I was a little unprepared. The commercial came on and I heard the familiar ukulele strums of the late Hawaiian singer Israel Kamakawiwo'ole's famous and famously beautiful version of "Over the Rainbow" (I know, but it really is quite lovely) and my first reaction was merely to cringe and wince as yet another exquisite and plaintive song was whored out to the advertising demons, just one of thousands.
But then came the barrage of images: the requisite shot of the Perfect Mom feeding her Perfect Child some sort of Perfect Food, all bathed in soft morning breakfast-sy light with happy trees peeking through the windows of the Perfect Kitchen in some utopian hunk of Perfect America, a bizarre scene that of course does not exist anywhere on this planet given how there weren't three empty wine bottles and some used underwear and a stack of dirty dishes and a fresh bottle of Xanax and an open newspaper offering up giant headlines about murders and nuclear warheads and Korean sex slaves anywhere in sight.
And then it happened. The logo. The product shot. The soothing voice-over. It was a commercial for a brand-new product: Kellogg's Organic Rice Krispies. And your heart goes, Ugh.

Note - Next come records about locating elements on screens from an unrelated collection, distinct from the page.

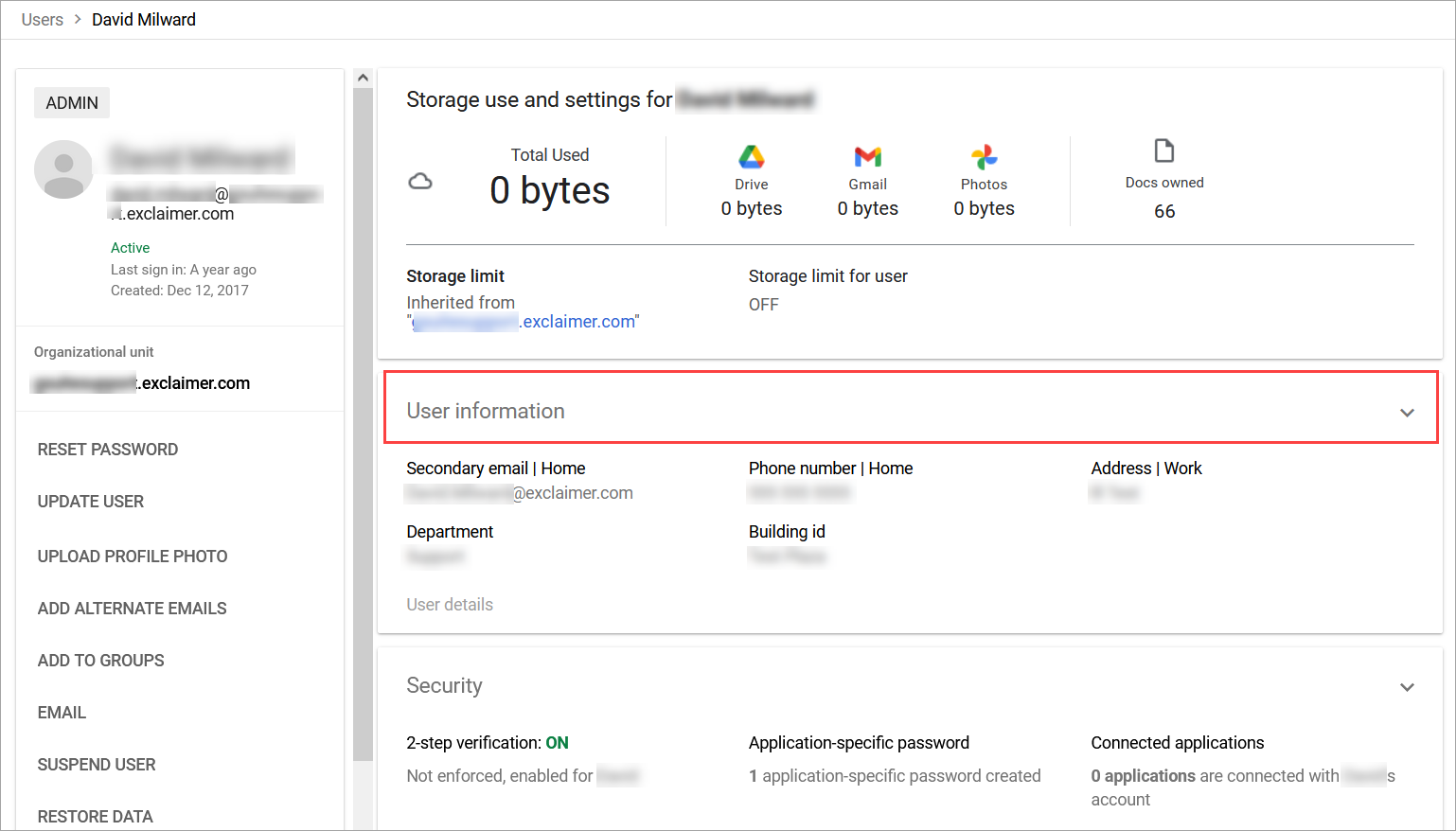Expand the Security section chevron
The image size is (1456, 831).
[1407, 687]
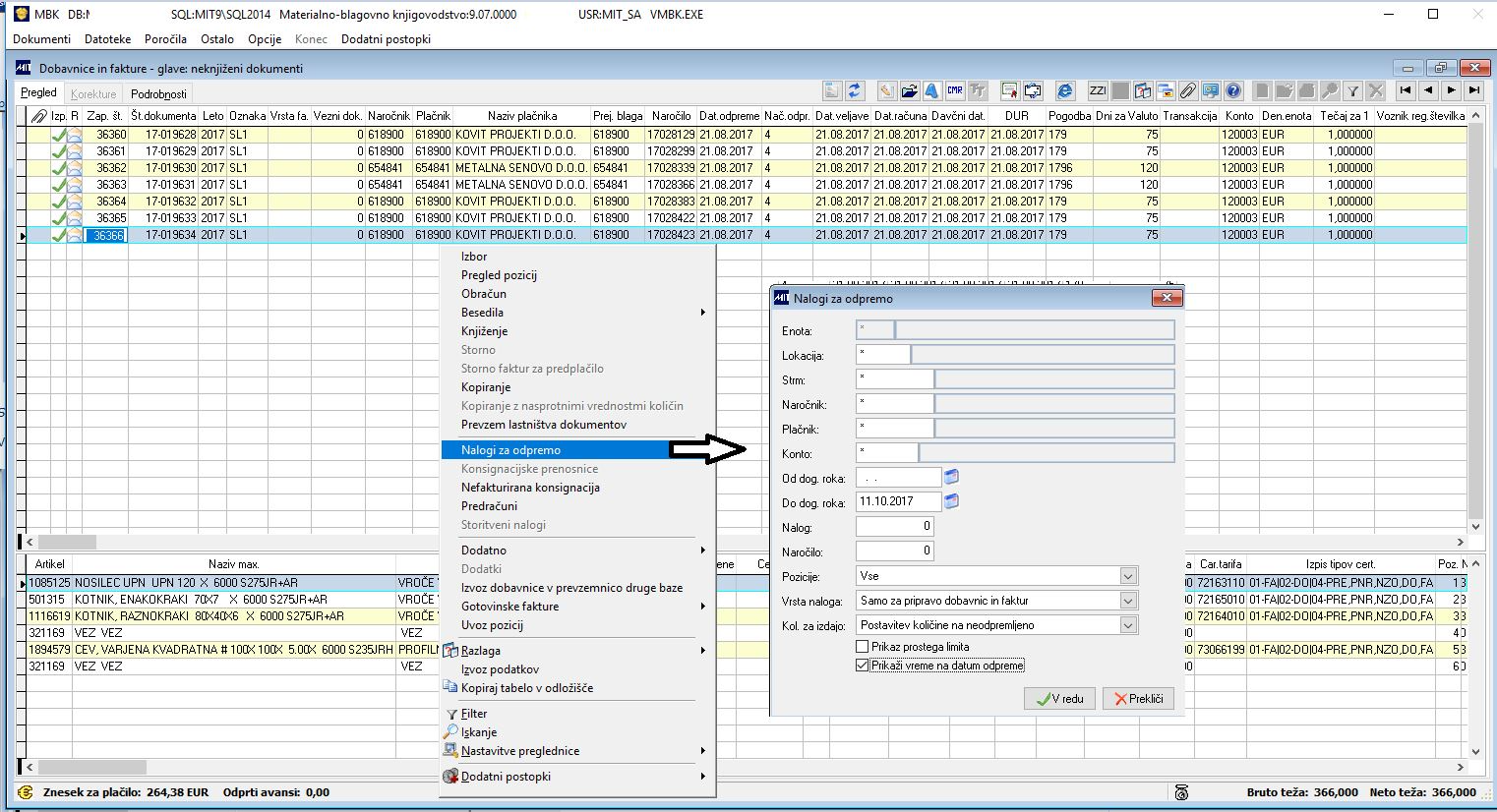Screen dimensions: 1497x812
Task: Open the Kol. za izdajo dropdown
Action: click(1128, 625)
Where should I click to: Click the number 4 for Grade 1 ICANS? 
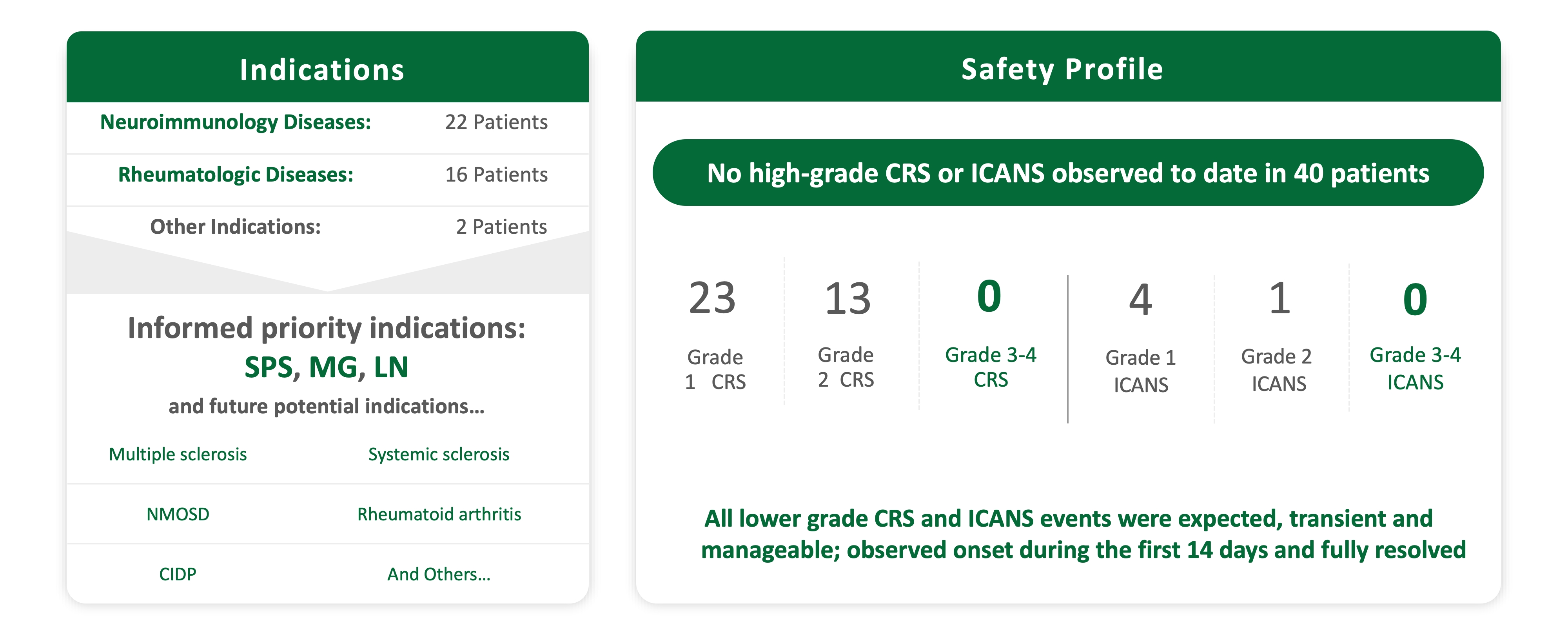pos(1141,300)
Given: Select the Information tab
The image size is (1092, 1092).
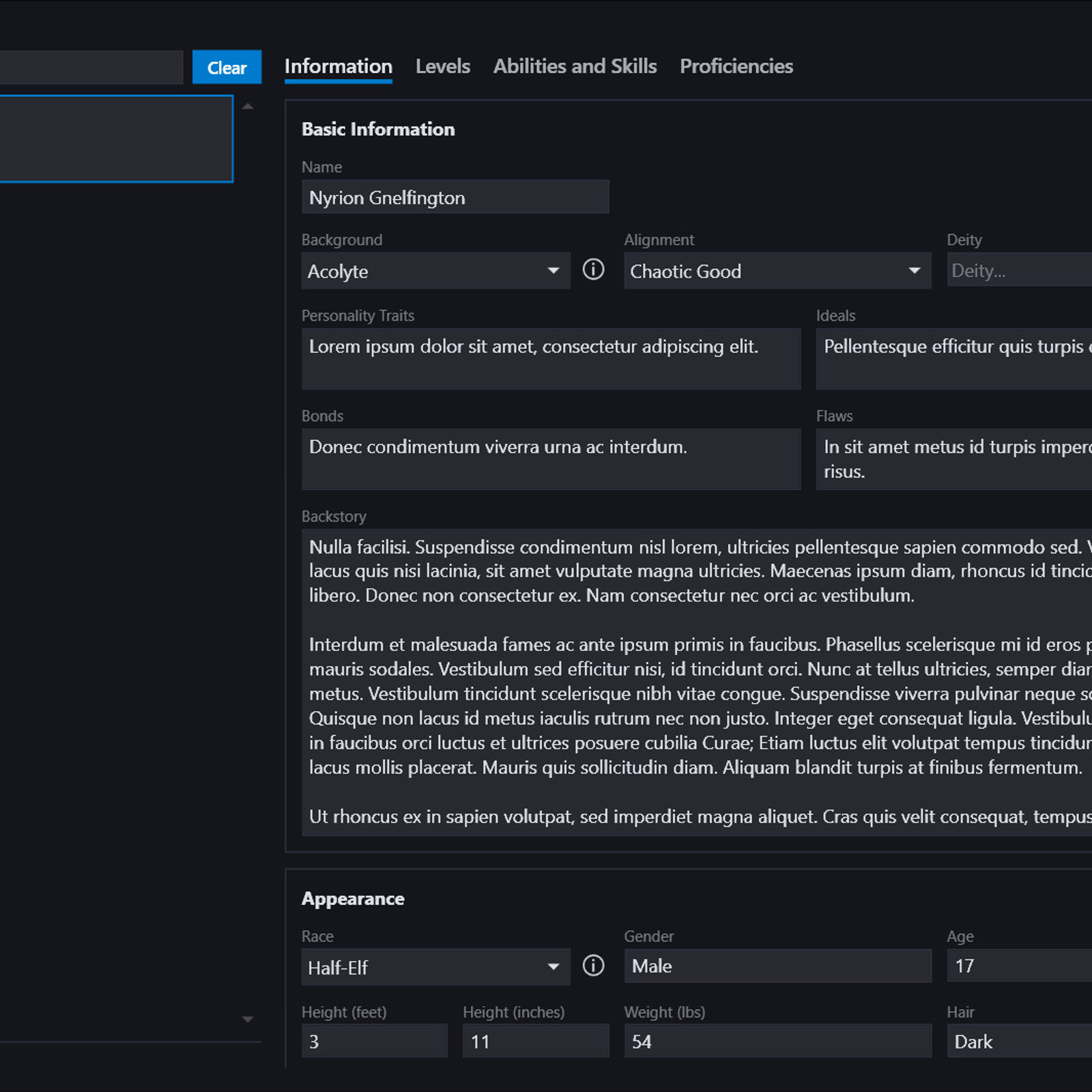Looking at the screenshot, I should click(x=338, y=66).
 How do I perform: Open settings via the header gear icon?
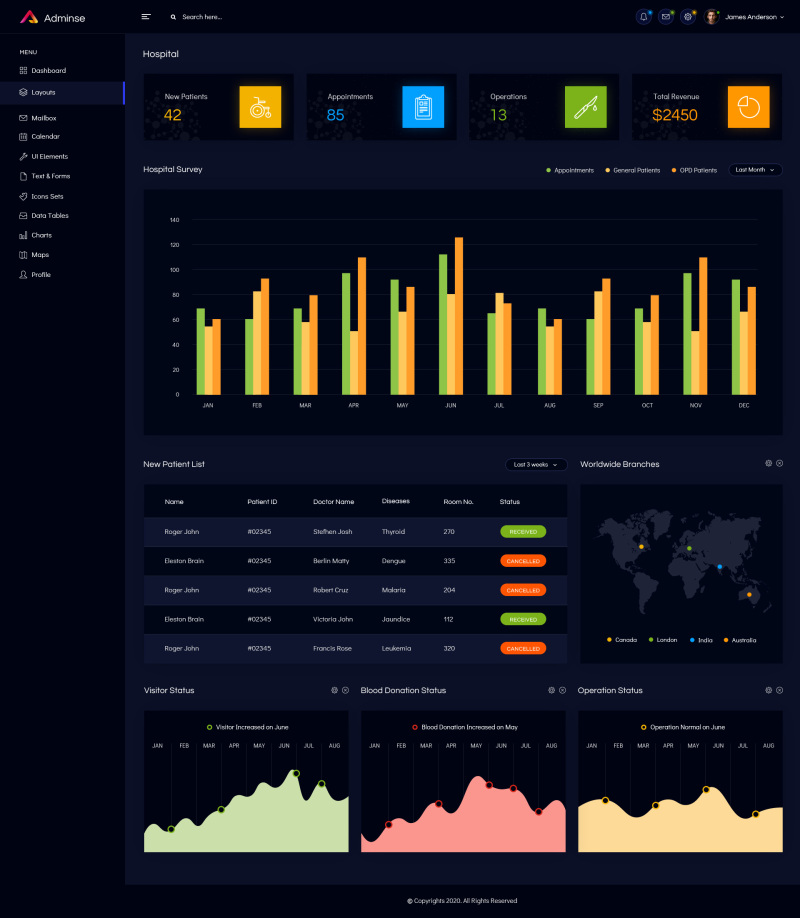point(688,16)
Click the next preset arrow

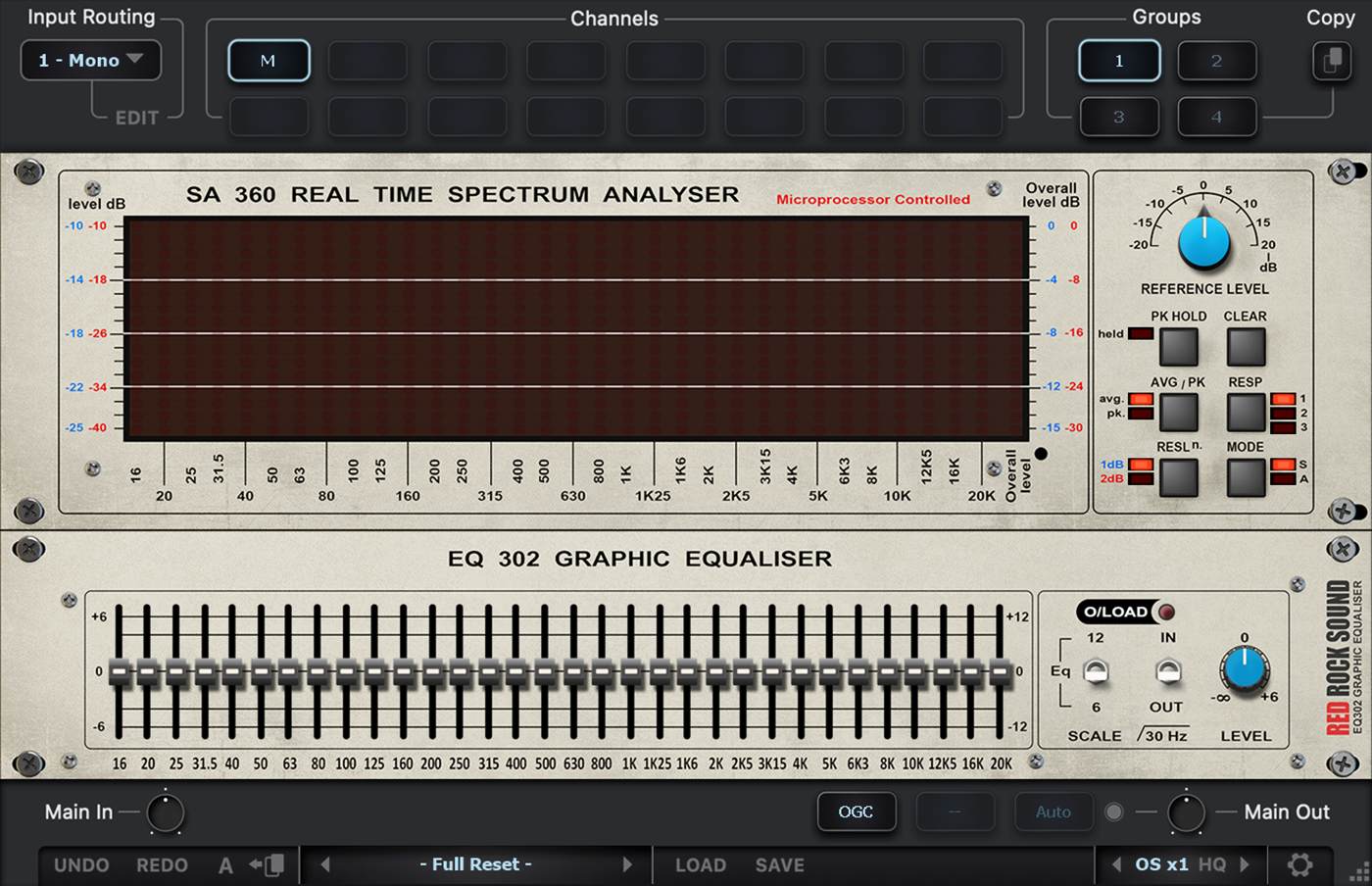tap(628, 864)
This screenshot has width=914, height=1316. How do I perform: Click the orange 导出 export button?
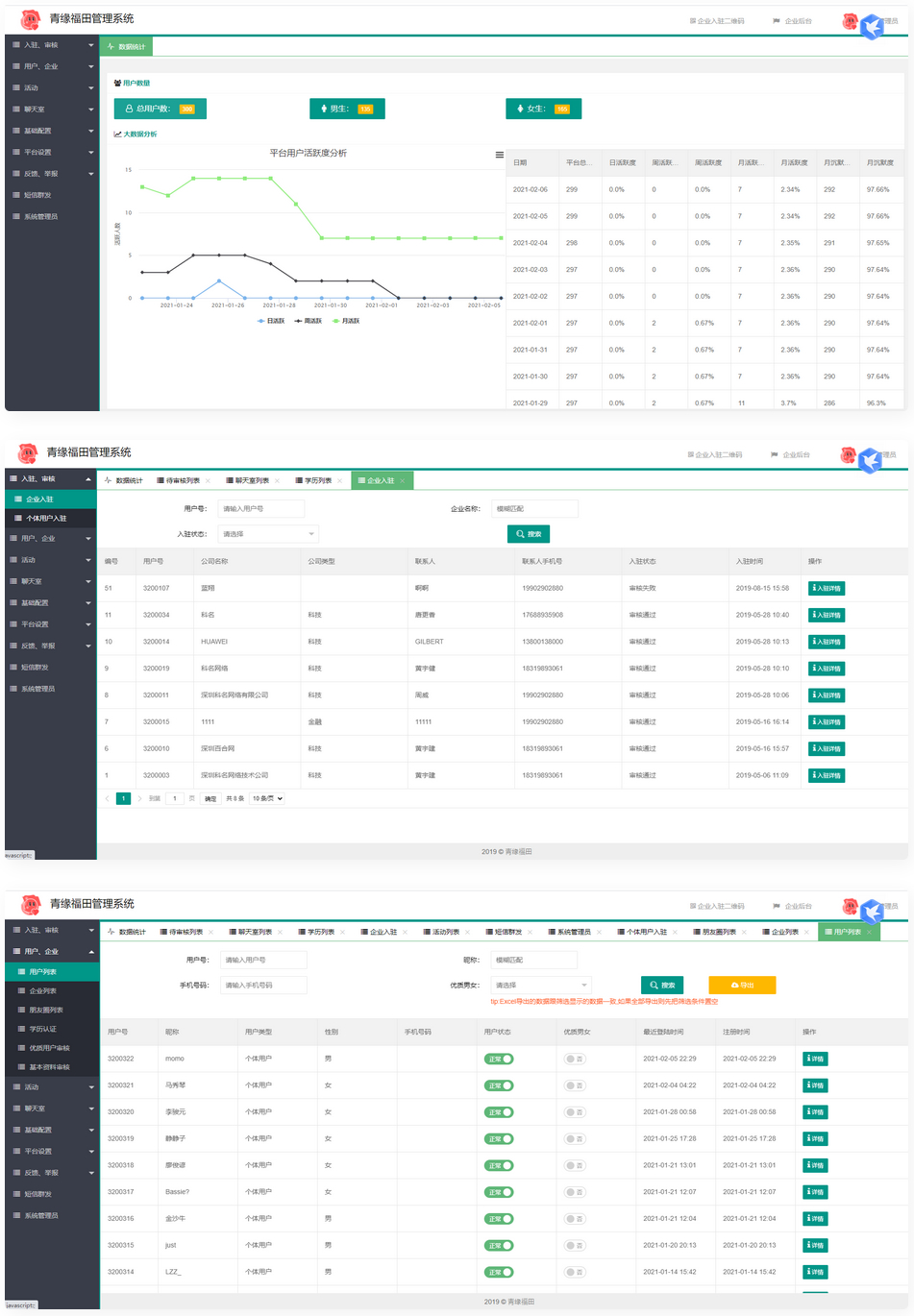(x=742, y=985)
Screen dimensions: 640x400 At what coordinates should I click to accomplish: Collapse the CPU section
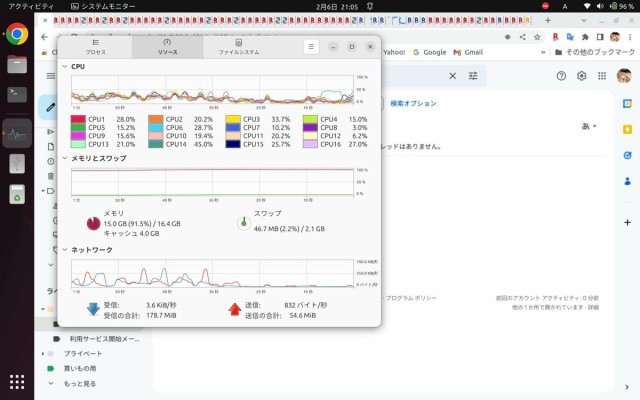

You say it aloud and the words tend to catch in your throat and make you sort of gag. Kellogg's Organic Rice Krispies, with "organic" in big scripted flowing font across the top of the box, all steeped in bogus warmth and happiness and false notions of health and nature and protecting your Perfect Child from the millions of icky poisons and unhealthy crap churned out by giant megacorps exactly like, well, exactly like Kellogg's.